## PASSAGE GIVEN
+ + + +

Tag Archives: Trafalgar

Trafalgar Weather

With the wild weather today, Trafalgar day, I was thinking of this wonderful poem by Thomas Hardy

The Night Of Trafalgar

In the wild October night-time, when the wind raved round the land,
And the Back-sea met the Front-sea, and our doors were blocked with sand,
And we heard the drub of Dead-Man’s Bay, where the bones of thousands are,
We knew not what the day had done for us at Trafalgar.
Had done, Had done,
For us at Trafalgar!

‘Pull hard, and make the Nothe, or down we go!’ One says, says he.
We pulled; and bedtime brought the storm; but snug at home slept we.
Yet all the while our gallants after fighting through the day,
Were beating up and down the dark, sou’west of Cadiz Bay.
The dark, The dark,
Sou’west of Cadiz Bay!

The victors and the vanquished then the storm it tossed and tore,
As hard they strove, those worn-out men, upon that surly shore;
Dead Nelson and his half dead crew, his foes from near and far,
Were rolled together on the deep that night at Trafalgar!

+ + + +

## GIVEN RECORDS
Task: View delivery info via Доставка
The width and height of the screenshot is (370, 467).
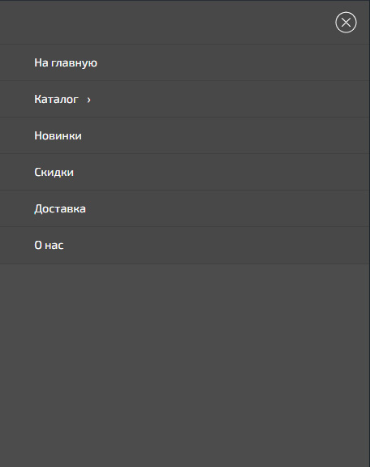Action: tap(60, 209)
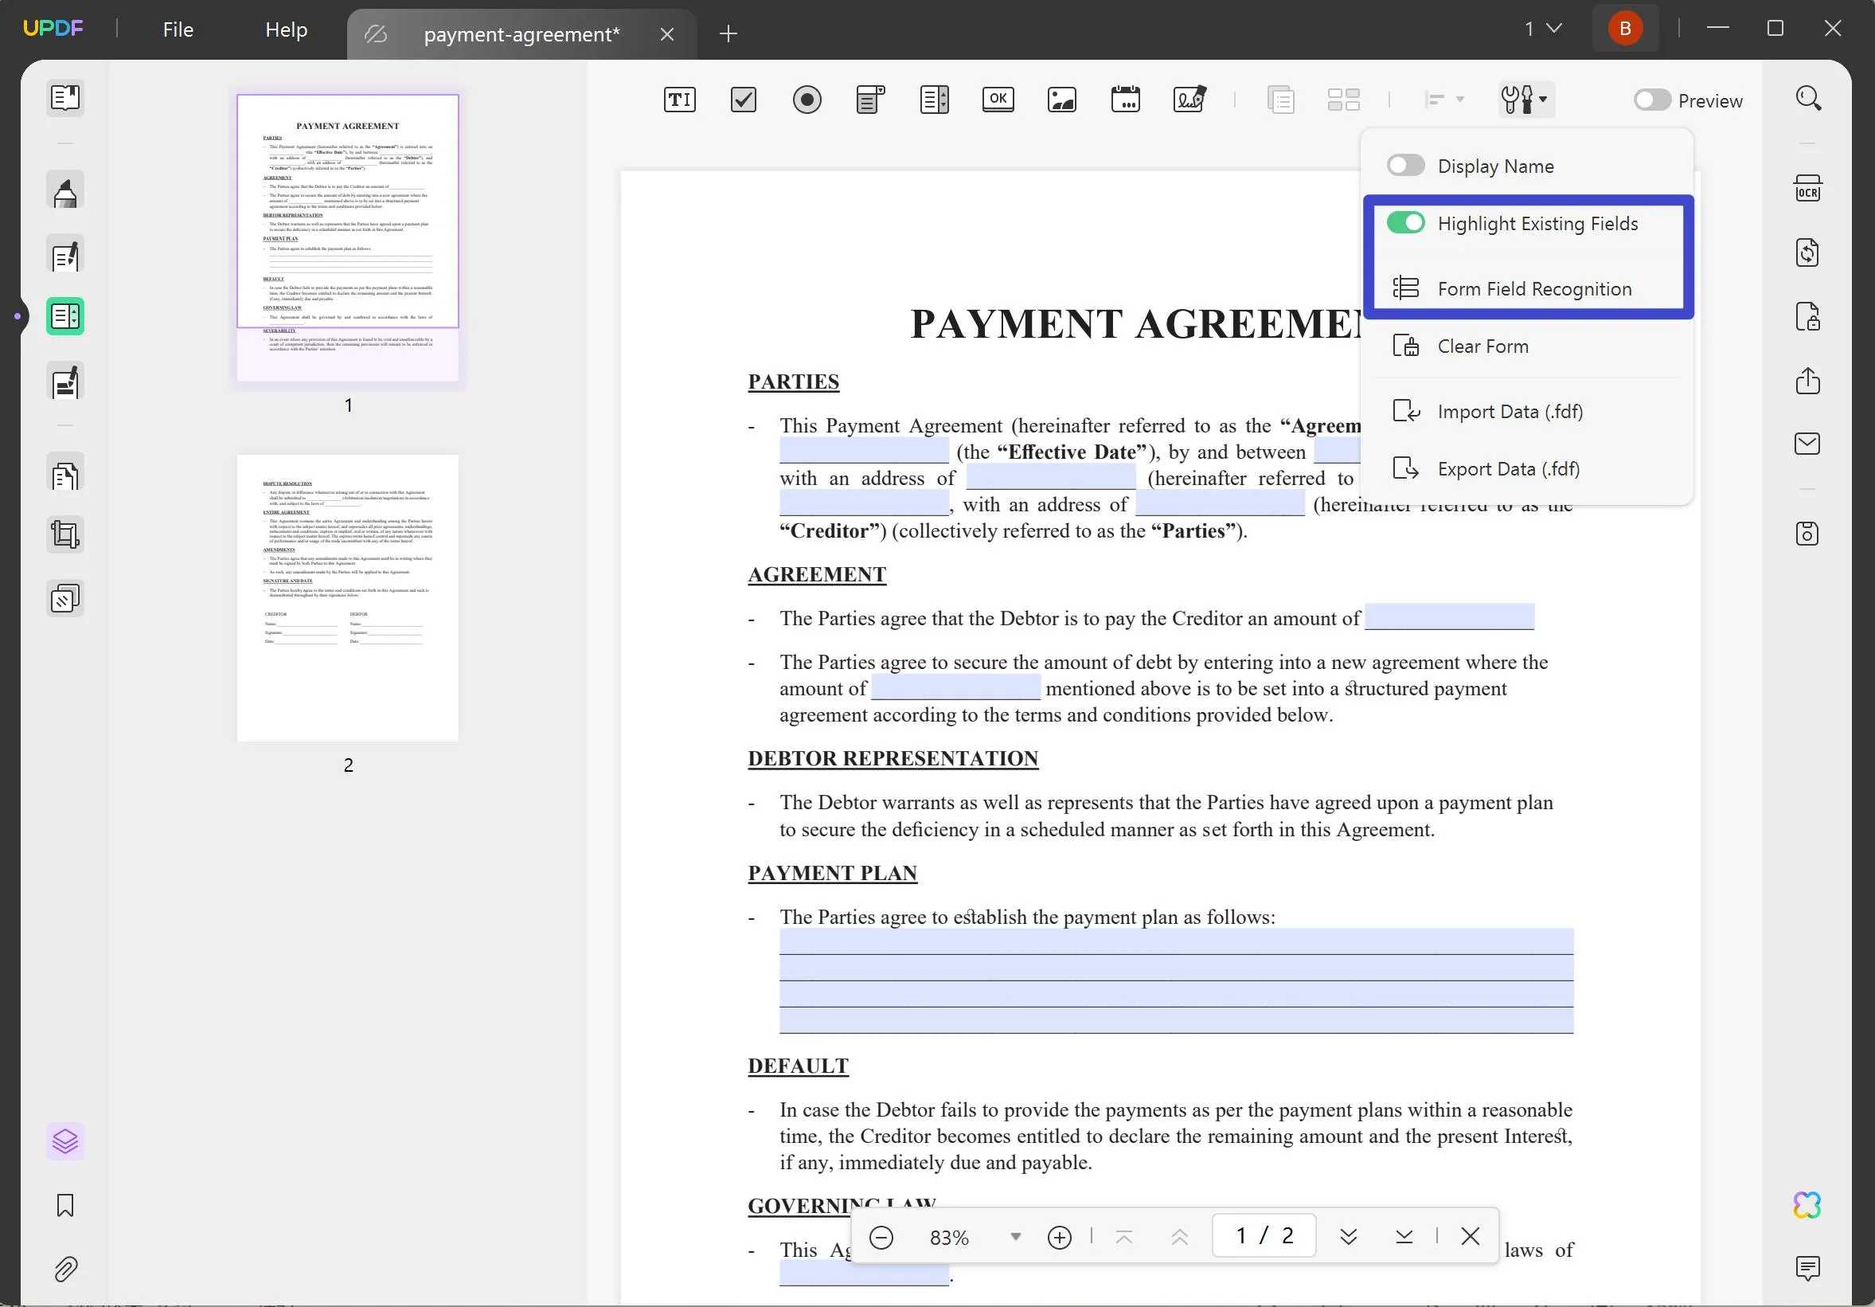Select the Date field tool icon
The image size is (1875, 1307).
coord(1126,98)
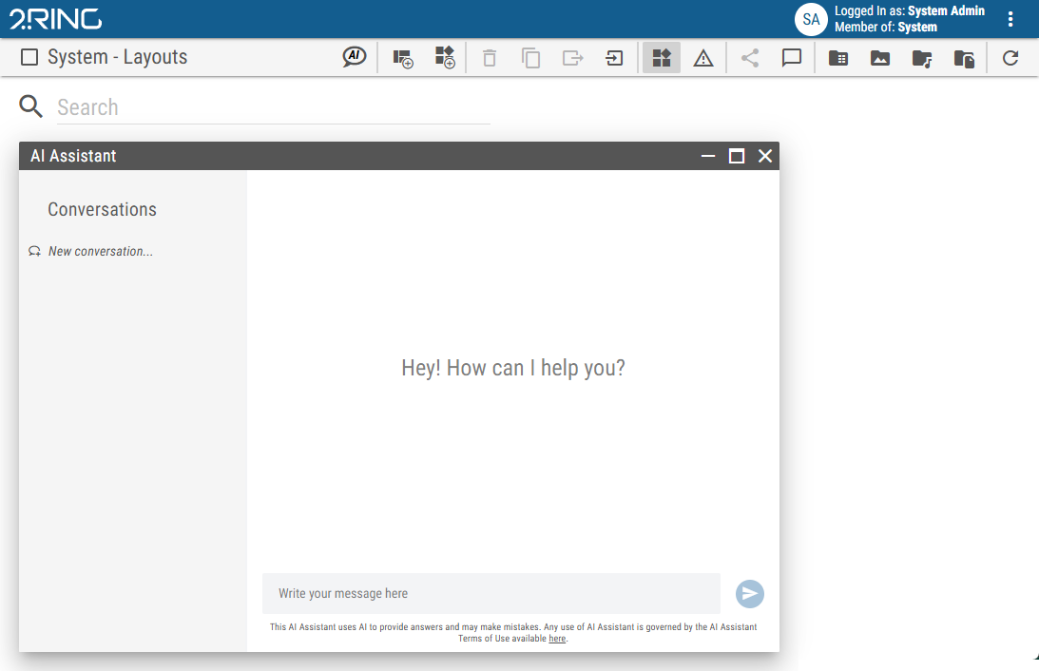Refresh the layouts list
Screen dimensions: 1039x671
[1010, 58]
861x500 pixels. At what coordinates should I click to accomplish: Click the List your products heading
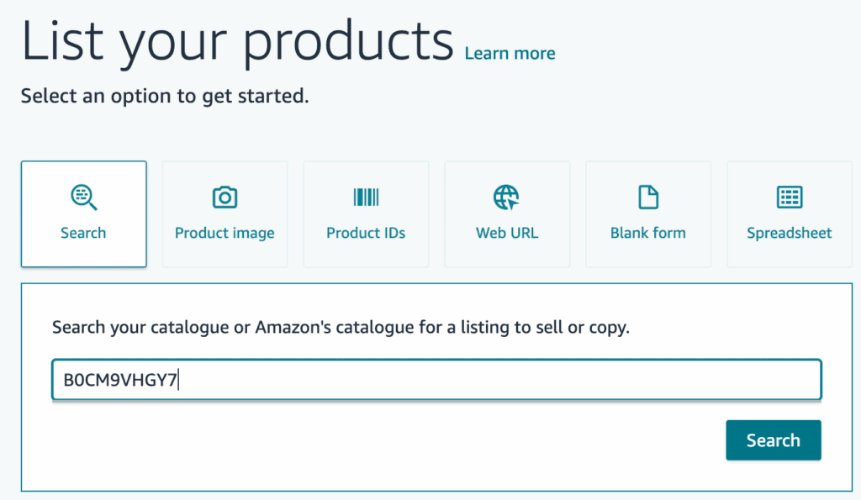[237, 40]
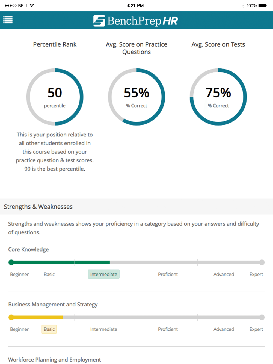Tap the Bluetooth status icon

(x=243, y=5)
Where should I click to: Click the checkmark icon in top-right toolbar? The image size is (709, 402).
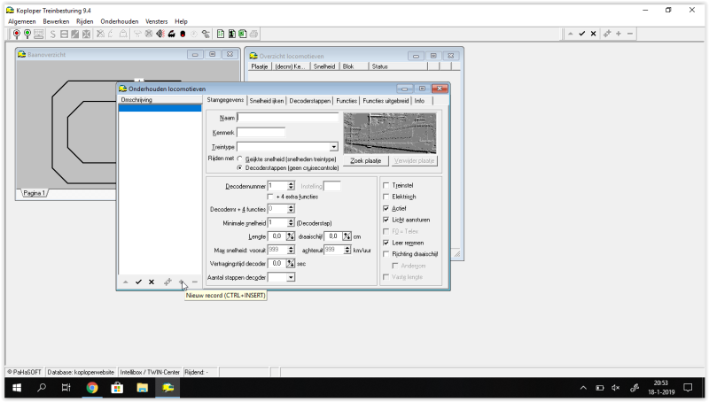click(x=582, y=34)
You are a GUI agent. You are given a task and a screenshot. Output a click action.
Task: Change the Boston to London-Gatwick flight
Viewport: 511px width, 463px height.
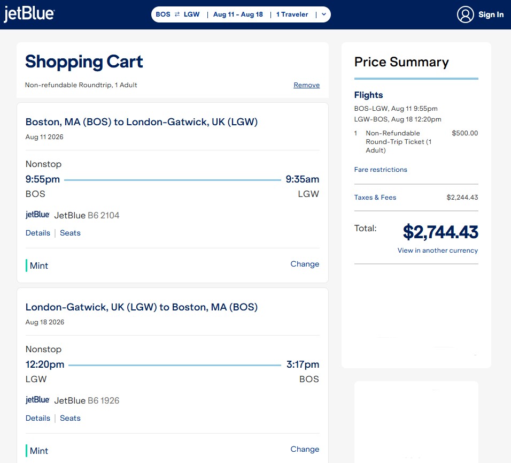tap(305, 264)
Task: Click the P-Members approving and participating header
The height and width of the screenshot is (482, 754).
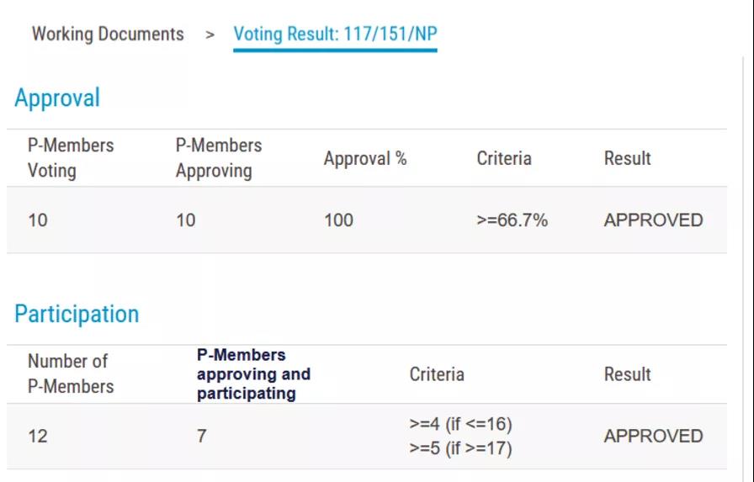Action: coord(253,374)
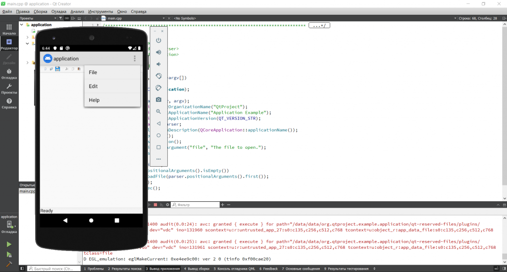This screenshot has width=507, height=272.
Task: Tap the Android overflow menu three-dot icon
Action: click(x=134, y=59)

+ + + +

## YOUR OBJECTIVE
Return the part of the Trafalgar Weather post from "The victors and" to "night at Trafalgar!", copied word for word.

## WRITTEN SOLUTION
The victors and the vanquished then the storm it tossed and tore,
As hard they strove, those worn-out men, upon that surly shore;
Dead Nelson and his half dead crew, his foes from near and far,
Were rolled together on the deep that night at Trafalgar!